[START OF Exercise data]

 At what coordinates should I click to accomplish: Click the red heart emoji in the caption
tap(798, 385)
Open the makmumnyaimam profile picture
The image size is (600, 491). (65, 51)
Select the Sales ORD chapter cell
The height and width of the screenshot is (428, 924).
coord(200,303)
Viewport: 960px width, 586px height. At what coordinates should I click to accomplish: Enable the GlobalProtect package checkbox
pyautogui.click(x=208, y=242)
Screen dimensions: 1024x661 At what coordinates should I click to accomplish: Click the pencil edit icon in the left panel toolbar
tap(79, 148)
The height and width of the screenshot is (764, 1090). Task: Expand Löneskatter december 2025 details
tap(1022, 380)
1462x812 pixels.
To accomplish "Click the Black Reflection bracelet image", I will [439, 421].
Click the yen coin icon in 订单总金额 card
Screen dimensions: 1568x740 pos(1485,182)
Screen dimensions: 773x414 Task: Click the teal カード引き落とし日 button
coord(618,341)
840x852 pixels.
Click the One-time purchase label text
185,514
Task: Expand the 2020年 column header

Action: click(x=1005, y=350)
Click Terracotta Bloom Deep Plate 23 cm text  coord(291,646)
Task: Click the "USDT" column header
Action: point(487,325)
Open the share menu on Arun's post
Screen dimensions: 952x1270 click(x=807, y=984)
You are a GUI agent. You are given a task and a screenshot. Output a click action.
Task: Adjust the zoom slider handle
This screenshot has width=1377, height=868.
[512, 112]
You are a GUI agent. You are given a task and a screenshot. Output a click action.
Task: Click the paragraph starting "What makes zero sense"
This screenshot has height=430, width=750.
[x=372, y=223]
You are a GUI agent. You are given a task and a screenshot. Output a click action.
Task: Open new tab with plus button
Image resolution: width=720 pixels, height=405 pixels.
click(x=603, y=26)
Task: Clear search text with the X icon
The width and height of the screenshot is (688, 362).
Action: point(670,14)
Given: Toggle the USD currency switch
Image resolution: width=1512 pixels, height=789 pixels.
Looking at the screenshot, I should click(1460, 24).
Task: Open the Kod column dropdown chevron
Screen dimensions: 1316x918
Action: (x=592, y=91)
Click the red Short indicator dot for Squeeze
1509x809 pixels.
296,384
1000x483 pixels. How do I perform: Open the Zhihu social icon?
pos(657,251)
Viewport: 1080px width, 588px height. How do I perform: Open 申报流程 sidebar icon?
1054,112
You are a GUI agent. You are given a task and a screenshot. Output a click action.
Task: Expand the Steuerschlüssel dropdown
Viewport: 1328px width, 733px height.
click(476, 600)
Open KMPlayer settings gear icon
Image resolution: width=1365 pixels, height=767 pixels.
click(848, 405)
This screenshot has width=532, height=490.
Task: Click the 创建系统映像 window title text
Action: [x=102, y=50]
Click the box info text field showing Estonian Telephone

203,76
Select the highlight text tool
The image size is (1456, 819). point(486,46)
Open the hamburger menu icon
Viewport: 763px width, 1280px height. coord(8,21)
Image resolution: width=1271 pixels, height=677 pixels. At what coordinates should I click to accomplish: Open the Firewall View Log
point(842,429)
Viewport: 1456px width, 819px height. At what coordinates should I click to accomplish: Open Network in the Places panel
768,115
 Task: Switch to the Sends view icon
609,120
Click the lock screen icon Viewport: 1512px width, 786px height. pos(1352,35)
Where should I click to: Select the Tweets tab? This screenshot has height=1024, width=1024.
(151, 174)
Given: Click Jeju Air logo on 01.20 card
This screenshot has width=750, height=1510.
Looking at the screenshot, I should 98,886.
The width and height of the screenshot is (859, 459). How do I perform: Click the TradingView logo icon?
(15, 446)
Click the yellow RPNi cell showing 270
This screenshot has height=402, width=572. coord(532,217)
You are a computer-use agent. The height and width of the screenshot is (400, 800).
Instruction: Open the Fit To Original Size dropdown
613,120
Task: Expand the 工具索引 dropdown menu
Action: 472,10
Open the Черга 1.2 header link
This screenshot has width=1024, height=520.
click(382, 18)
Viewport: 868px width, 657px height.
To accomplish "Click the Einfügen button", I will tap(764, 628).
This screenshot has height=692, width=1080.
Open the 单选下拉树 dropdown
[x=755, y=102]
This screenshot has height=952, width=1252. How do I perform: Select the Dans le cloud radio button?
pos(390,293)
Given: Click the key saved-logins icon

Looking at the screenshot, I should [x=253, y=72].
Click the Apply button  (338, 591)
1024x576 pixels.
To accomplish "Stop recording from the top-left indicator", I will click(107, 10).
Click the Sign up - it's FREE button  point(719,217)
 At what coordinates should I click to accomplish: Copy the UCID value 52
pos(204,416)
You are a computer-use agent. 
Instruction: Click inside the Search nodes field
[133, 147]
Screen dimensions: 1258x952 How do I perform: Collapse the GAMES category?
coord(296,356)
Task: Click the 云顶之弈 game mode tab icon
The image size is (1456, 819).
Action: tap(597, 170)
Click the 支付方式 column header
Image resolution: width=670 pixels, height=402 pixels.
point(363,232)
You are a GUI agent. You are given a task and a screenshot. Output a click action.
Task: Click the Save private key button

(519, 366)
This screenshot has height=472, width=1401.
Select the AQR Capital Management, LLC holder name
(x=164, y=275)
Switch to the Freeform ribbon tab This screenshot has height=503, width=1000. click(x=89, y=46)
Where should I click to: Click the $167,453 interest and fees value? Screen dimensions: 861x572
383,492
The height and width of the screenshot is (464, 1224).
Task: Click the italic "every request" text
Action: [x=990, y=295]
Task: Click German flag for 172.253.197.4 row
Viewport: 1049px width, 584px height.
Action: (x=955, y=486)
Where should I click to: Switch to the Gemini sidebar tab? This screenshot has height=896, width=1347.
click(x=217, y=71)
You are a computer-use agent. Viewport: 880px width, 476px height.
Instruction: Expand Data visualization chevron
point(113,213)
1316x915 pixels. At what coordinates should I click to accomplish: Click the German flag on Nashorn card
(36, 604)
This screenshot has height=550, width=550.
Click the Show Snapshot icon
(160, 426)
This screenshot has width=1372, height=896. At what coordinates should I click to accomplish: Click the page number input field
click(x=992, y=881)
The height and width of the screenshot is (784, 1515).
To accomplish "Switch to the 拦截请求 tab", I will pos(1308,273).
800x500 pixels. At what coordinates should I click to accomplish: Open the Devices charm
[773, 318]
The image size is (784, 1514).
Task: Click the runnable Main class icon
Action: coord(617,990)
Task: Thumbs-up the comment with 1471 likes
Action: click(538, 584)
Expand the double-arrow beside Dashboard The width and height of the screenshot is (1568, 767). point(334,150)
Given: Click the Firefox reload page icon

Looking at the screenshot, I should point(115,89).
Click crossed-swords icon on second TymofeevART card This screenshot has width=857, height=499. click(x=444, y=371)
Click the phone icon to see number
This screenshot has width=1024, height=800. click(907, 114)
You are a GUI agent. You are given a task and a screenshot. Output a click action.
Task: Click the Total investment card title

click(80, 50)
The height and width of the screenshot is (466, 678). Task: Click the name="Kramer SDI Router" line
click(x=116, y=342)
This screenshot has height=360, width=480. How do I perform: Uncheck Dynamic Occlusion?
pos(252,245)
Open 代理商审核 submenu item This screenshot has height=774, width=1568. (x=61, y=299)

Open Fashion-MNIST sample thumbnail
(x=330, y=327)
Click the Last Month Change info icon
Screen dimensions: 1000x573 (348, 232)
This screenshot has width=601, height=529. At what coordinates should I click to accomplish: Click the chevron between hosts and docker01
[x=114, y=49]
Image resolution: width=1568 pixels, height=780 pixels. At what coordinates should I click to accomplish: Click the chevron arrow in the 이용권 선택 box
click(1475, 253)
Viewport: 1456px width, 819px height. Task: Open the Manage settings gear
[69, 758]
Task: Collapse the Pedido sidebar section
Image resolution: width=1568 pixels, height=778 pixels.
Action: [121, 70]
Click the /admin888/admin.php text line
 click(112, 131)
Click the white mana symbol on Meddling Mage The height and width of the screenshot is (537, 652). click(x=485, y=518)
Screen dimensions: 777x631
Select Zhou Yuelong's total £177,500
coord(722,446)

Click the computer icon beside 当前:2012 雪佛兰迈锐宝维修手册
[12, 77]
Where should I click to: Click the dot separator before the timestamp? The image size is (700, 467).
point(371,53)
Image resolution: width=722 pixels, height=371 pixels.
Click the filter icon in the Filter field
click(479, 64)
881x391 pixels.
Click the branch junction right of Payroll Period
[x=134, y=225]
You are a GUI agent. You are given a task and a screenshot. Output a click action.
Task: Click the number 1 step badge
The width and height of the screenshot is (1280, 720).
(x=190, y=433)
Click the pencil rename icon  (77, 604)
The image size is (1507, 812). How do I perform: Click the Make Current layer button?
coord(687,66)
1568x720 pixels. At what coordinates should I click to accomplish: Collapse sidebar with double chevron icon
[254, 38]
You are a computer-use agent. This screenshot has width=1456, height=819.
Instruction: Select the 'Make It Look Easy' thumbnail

[END OF Exercise data]

# Set task
Copy the rows above from the first line up to and including the line that contains "tap(79, 148)", keeping every character unchanged.

# Written answer
 At what coordinates should I click to accomplish: Click the red heart emoji in the caption
tap(798, 385)
Open the makmumnyaimam profile picture
The image size is (600, 491). (65, 51)
Select the Sales ORD chapter cell
The height and width of the screenshot is (428, 924).
coord(200,303)
Viewport: 960px width, 586px height. At what coordinates should I click to accomplish: Enable the GlobalProtect package checkbox
pyautogui.click(x=208, y=242)
Screen dimensions: 1024x661 At what coordinates should I click to accomplish: Click the pencil edit icon in the left panel toolbar
tap(79, 148)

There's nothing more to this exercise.